(begin)

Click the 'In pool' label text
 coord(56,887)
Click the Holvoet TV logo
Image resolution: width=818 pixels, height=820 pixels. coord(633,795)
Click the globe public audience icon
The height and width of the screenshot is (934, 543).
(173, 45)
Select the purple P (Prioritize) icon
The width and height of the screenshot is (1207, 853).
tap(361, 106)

(end)
(begin)

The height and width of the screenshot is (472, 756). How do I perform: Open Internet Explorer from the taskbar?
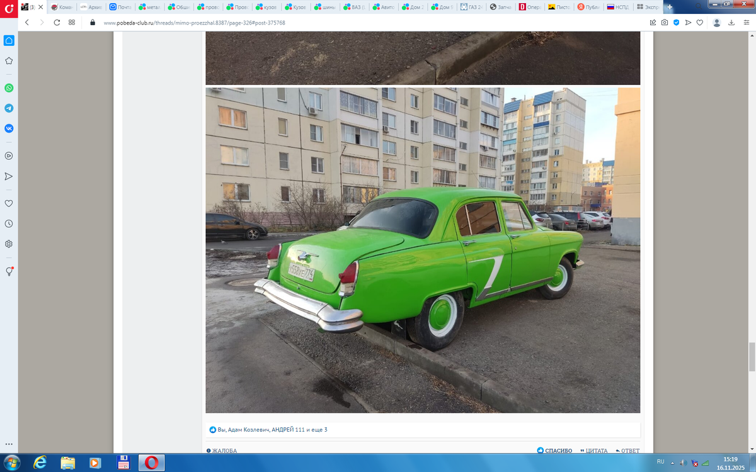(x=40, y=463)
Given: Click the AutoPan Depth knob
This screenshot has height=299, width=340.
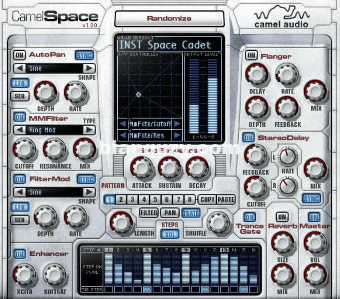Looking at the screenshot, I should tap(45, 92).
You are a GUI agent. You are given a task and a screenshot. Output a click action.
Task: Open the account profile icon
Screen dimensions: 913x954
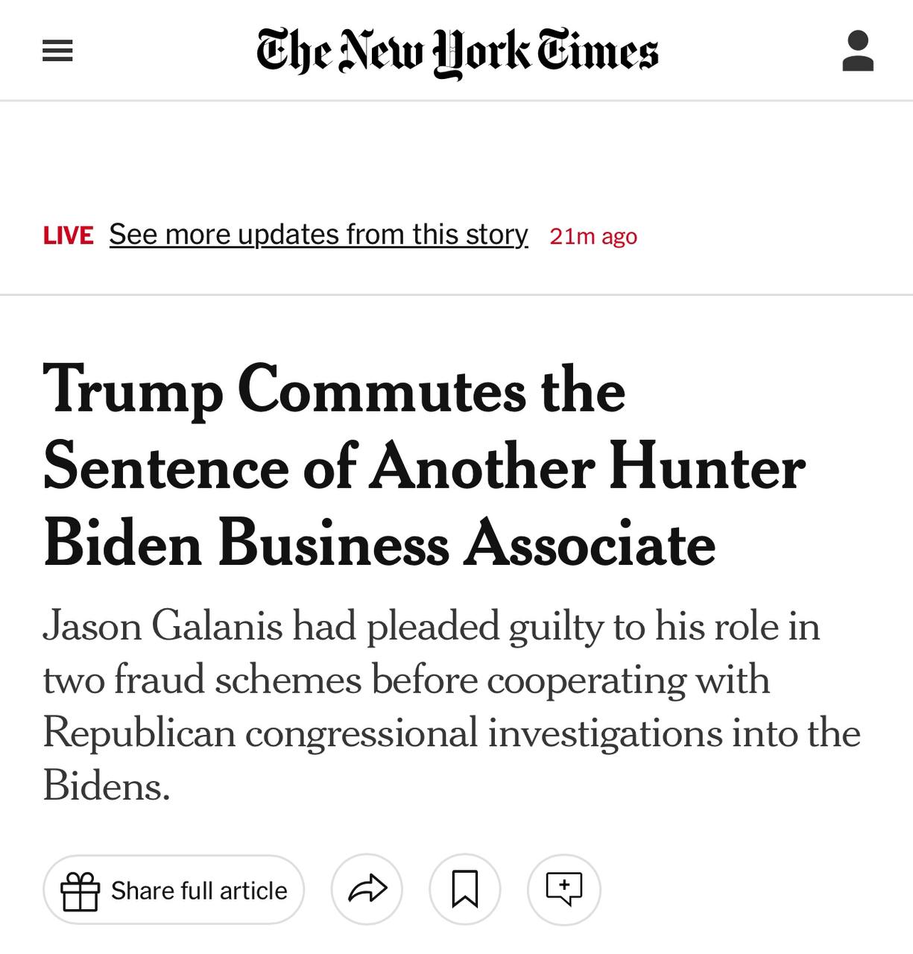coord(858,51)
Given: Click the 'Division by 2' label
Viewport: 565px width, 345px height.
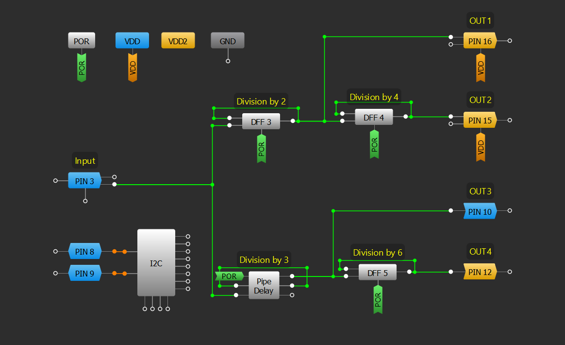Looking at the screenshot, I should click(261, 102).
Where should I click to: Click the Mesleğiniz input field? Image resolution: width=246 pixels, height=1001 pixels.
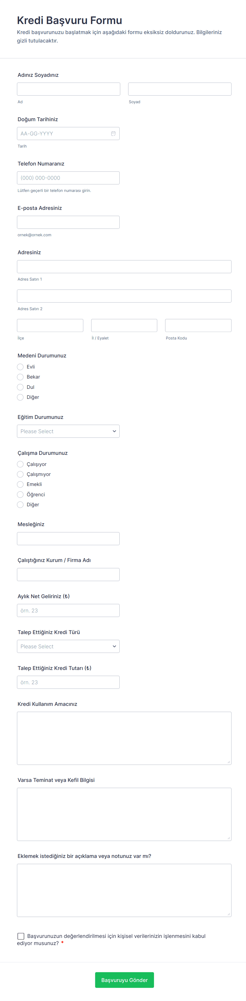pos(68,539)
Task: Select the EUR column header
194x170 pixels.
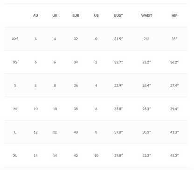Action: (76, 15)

(end)
(begin)

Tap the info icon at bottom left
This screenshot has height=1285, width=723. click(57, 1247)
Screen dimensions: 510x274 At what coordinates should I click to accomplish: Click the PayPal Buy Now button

(end)

WHAT THE TASK REQUIRES:
Repeat the lines of the data above from the line with "Where should I" up to and including the line with "Action: (76, 15)", leaving out the pictures.

THE SOLUTION:
Where should I click to: Click the Mesleğiniz input field? Image resolution: width=246 pixels, height=1001 pixels.
pos(68,539)
Task: Select the EUR column header
194x170 pixels.
Action: (76, 15)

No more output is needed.